Representative Paul E. Kanjorski, Democrat of Pennsylvania and the hearing chairman, criticized the official position as an expression of arrogance that he said was at the root of the agency’s regulatory failures.

Congress is in the midst of creating regulatory changes that could change the agency’s fate, Mr. Kanjorski warned the panel of official witnesses. Lawmakers want immediate candor about the handling of the Madoff matter, not generalities, he said.

But the hearing became a collision of frustrations that, at one point, prompted Mr. Kanjorski to accuse the staff members of refusing to cooperate with a branch of government that could wipe their entire agency off the regulatory map, if necessary.

Representative Gary L. Ackerman, Democrat of New York, was more blunt in his condemnation of the S.E.C. officials sitting before him: “We thought the enemy was Mr. Madoff. I think it is you.”

Mary L. Schapiro, the new chairwoman of the S.E.C., later released a letter to the subcommittee’s senior members, conceding that the hearing “cannot have been satisfactory for you.” She asked to meet with them promptly to work out “a course forward” that would both provide accountability and maintain the integrity of continuing investigations.

“There needs to be a full accounting, both of Mr. Madoff’s activities and why we did not detect the fraud, which we truly regret,” she said.

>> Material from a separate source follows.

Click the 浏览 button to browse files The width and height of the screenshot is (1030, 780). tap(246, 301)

The hearing had opened with Mr. Markopolos telling the panel he had discovered another possible fraud, a $1 billion Ponzi scheme, that he would report to regulators on Thursday. Neither he nor his lawyers would provide any additional details.

Mr. Markopolos also said he would tell regulators about a dozen private foreign funds — which he said were “hiding in the weeds” in Europe — that raised money for Mr. Madoff and had sustained major losses.

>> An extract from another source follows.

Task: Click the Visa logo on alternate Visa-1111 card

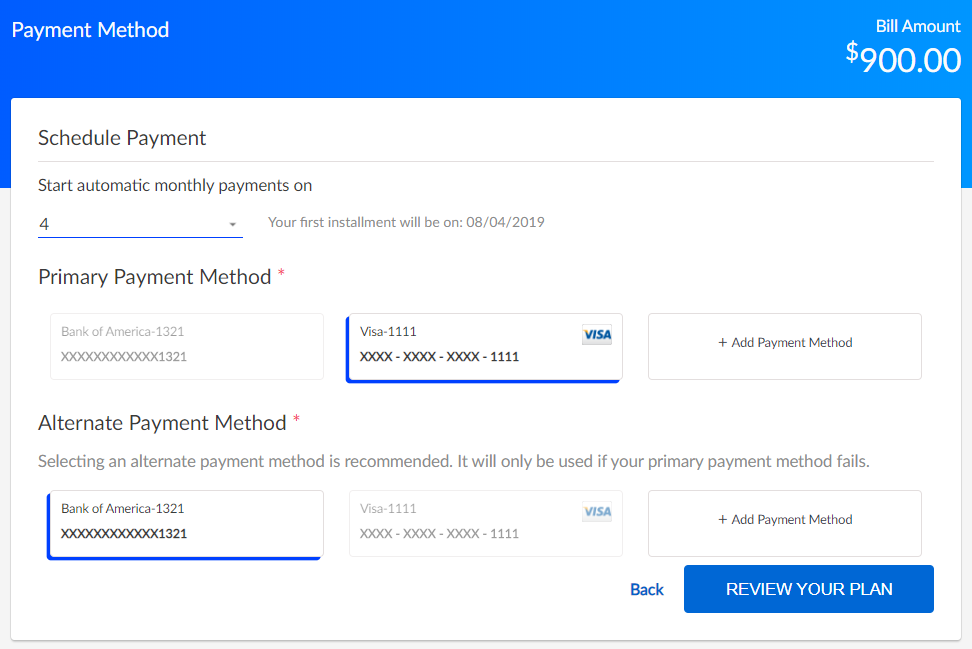Action: tap(597, 512)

These funds have not yet been publicly identified, he said. And their silent victims most likely include investors of “dirty money,” including Russian mobsters and Latin American drug cartels, he said — although he acknowledged that he did not have specific information about such investments.

A lawyer for Mr. Markopolos said later that his client would make his reports to the S.E.C. inspector general, with whom he will meet on Thursday, and “through other channels.”

Linda Chatman Thomsen, the S.E.C. enforcement director, told lawmakers that the agency staff had demonstrated its willingness and ability to pursue major fraud cases, including 70 Ponzi schemes. Still, it missed opportunities to zero in on Mr. Madoff, who was arrested Dec. 11 at his New York apartment and charged with operating a Ponzi scheme whose losses he put as high as $50 billion, according to the civil and criminal complaints against him.

Ms. Thomsen said the agency, under Ms. Schapiro, would work hard to improve its receptiveness and responsiveness to whistle-blowers like Mr. Markopolos. But her responses did not seem to satisfy any of the half-dozen lawmakers who stayed at the hearing after Mr. Markopolos left.

They had been far more riveted by Mr. Markopolos’s testimony, which at times seemed to enter verbal territory more often explored at organized crime hearings. He referred to his fear that he would be killed if Mr. Madoff learned of his investigation. At one point, noting his experience in military intelligence, he described an offer he made to “go undercover” for the S.E.C. — a proposal that was rebuffed.

And he recalled wearing gloves as he assembled a package of information he planned to slip to Eliot Spitzer, when he was New York’s attorney general, so he would leave no fingerprints.

While one lawmaker asked whether this all wasn’t “a little paranoid,” others agreed that Mr. Markopolos was wise to be cautious, given the scale of the fraud he was trying to bring to light.